There’s a lady who travels through the French
Quarter on a tricycle decked out with a canopy painted with paraphrased Bible
verses and wisecracks. “God so love dah world he gave his only b’gotten son.”
“Just do it.” This wasn’t quite the same as the kids in the middle of Bourbon
Street.
She dressed in white. Hat, bustier, everything
was white except for the blue thong that stretched up out of her shorts.
Tonight, just about when we were calling it a
night, she was off the trike dancing with another lady in front of our hotel.
She crouched, which pulled her shorts down to show more of the thong, and a
lady exclaiming “oh,my” ran out of the crowd ran up with a cell phone to take a
close-up.
“We take tips,” she said after she got up.
Then she saw a guy all in black and wanted to
dance with him.
One look at me and she should know I can’t
dance. But somehow she got one leg over my knee and we rocked together for a
few seconds.
Joanna, laughing out loud, wanted me to hand
her my camera so she could take a picture. No, no photographic evidence. I have
no idea what I’m doing right now. It’s better left to the imagination. Forever.

Lines of data:
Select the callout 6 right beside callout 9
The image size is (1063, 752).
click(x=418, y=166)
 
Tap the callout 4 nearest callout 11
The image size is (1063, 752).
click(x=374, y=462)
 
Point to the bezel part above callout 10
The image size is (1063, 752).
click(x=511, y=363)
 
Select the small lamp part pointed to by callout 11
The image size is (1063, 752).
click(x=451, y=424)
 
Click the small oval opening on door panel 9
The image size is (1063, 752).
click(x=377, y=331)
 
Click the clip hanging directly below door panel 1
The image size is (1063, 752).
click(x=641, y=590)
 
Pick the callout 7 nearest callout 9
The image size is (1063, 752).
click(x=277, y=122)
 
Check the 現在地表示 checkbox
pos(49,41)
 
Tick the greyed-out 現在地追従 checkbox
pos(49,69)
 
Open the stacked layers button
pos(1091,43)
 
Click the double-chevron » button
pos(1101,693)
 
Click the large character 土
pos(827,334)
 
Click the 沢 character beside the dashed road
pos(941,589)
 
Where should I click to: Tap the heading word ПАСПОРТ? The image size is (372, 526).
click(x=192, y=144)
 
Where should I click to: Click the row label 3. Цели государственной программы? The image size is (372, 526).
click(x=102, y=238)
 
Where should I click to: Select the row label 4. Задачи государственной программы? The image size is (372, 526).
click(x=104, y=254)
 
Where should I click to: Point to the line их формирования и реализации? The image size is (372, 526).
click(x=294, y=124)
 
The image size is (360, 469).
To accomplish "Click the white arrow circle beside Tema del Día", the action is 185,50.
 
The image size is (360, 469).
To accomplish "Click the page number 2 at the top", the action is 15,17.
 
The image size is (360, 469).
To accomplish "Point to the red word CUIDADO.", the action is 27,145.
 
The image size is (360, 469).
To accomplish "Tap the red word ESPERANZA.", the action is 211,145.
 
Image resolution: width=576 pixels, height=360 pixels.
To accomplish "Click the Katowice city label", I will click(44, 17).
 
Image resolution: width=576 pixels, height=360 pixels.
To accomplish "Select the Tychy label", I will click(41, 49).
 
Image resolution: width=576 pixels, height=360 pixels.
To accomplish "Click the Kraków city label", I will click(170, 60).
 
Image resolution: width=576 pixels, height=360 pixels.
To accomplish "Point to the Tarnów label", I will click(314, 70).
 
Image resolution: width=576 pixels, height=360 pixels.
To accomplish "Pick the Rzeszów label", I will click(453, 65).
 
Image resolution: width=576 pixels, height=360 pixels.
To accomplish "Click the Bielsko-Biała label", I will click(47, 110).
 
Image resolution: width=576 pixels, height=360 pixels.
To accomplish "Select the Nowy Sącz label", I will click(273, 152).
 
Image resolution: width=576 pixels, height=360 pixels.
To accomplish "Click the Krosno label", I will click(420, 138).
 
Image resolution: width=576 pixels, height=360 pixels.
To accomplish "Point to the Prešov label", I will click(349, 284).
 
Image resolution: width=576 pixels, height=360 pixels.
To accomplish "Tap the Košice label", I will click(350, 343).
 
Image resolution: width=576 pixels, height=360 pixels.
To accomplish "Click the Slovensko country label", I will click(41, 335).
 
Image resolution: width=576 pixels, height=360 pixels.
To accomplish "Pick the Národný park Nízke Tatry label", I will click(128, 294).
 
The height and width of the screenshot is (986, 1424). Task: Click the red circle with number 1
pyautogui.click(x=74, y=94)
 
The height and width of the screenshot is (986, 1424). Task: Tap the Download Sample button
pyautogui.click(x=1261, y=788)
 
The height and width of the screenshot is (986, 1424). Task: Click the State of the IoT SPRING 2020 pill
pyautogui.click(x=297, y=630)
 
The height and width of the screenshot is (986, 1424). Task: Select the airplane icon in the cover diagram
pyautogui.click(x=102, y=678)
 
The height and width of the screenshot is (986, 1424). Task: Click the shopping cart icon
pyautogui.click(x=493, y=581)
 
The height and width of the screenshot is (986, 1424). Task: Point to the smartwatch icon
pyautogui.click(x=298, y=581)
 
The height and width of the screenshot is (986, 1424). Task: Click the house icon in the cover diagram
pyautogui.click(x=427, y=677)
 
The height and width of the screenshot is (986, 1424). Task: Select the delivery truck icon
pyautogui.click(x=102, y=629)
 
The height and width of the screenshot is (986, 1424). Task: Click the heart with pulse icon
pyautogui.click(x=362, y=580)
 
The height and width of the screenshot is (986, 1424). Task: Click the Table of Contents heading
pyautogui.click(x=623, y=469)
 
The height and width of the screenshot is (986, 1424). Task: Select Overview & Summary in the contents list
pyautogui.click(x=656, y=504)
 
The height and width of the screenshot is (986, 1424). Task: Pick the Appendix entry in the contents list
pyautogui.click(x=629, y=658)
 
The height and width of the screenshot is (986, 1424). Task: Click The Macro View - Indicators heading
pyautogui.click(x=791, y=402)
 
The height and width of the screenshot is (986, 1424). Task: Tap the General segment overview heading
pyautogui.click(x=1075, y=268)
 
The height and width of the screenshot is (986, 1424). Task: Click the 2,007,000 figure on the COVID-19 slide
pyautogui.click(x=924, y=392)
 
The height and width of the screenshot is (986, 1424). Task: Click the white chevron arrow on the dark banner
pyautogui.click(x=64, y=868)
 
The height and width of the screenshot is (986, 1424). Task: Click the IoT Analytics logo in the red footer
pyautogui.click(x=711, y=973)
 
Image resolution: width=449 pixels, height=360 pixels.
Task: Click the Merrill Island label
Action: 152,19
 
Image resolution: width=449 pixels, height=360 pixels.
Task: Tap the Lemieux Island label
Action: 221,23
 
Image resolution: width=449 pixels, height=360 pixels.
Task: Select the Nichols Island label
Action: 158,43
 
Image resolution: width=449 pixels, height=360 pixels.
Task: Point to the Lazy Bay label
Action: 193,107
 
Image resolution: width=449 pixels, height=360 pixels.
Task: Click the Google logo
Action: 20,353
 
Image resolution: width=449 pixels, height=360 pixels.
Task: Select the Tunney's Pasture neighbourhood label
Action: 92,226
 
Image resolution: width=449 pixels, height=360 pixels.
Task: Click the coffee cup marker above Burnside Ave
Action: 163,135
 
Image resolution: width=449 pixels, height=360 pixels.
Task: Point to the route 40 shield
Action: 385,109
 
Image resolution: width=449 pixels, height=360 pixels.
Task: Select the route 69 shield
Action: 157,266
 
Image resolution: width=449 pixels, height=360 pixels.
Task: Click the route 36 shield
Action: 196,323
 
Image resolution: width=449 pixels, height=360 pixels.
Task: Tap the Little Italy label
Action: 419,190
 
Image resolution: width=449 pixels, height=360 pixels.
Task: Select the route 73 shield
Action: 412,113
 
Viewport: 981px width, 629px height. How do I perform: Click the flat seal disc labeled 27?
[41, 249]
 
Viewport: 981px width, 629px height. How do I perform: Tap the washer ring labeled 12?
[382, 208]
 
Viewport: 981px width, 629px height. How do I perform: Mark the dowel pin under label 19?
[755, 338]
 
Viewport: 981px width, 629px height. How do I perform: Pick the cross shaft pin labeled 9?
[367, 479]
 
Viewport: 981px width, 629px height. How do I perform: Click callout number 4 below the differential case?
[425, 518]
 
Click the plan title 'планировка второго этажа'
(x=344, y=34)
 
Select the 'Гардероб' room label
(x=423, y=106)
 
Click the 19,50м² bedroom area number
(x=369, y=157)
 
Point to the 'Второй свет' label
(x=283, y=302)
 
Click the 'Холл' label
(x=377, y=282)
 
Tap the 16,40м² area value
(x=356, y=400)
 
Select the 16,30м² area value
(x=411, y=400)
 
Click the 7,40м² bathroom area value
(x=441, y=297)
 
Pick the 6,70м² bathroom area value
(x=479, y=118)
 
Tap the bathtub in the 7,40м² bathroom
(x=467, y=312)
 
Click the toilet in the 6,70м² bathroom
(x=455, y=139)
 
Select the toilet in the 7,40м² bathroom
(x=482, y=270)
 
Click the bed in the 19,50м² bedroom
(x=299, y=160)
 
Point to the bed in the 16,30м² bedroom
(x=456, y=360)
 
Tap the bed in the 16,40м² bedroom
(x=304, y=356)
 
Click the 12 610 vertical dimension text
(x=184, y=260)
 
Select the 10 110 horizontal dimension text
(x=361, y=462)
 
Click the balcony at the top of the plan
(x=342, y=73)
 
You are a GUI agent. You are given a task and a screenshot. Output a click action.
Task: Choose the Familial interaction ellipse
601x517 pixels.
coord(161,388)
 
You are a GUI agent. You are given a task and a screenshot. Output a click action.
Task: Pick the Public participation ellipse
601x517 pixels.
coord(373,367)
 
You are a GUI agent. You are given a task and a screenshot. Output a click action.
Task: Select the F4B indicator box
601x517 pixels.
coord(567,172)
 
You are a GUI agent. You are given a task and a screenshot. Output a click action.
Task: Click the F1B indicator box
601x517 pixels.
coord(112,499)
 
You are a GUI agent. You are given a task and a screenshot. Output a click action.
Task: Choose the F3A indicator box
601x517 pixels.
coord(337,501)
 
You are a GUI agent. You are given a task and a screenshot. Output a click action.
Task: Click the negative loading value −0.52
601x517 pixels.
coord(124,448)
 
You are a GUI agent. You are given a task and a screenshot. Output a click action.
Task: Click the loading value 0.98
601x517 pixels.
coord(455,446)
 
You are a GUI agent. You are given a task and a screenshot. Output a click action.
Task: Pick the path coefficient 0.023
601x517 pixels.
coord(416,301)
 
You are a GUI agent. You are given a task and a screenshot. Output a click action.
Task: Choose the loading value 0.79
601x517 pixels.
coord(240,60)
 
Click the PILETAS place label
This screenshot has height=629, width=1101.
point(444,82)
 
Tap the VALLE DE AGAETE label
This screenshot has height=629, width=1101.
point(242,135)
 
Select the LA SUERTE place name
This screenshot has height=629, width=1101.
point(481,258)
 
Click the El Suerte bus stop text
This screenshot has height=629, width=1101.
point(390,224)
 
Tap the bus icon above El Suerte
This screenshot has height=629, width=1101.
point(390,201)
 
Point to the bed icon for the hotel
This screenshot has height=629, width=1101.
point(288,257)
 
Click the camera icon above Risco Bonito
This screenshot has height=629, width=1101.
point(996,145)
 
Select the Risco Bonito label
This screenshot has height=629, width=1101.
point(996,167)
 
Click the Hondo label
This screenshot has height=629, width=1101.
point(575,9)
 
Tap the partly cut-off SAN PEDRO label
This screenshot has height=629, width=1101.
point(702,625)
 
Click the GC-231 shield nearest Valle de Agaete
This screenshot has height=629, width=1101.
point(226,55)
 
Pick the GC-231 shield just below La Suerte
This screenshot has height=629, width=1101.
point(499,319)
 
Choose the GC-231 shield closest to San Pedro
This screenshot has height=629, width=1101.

- Objectives -
(a) Transcribe the French Quarter passage between "She crouched, which" and "few seconds.", inclusive.
(b) Check each statement against the French Quarter passage, marking it yes or no and quoting the deciding words: (i) Apart from a blue thong, the lady wore white. (ii) Joanna took a picture of the dance. (iii) The canopy on the tricycle was painted with paraphrased Bible verses.
(c) According to the French Quarter passage, what did the lady say after she got up from crouching?

- Task-by-task results -
(a)
She crouched, which pulled her shorts down to show more of the thong, and a
lady exclaiming “oh,my” ran out of the crowd ran up with a cell phone to take a
close-up.
“We take tips,” she said after she got up.
Then she saw a guy all in black and wanted to
dance with him.
One look at me and she should know I can’t
dance. But somehow she got one leg over my knee and we rocked together for a
few seconds.

(b)
(i) Yes: "everything was white except for the blue thong that stretched up out of her shorts."
(ii) No: "No, no photographic evidence."
(iii) Yes: "a canopy painted with paraphrased Bible verses and wisecracks."

(c) She said, "We take tips."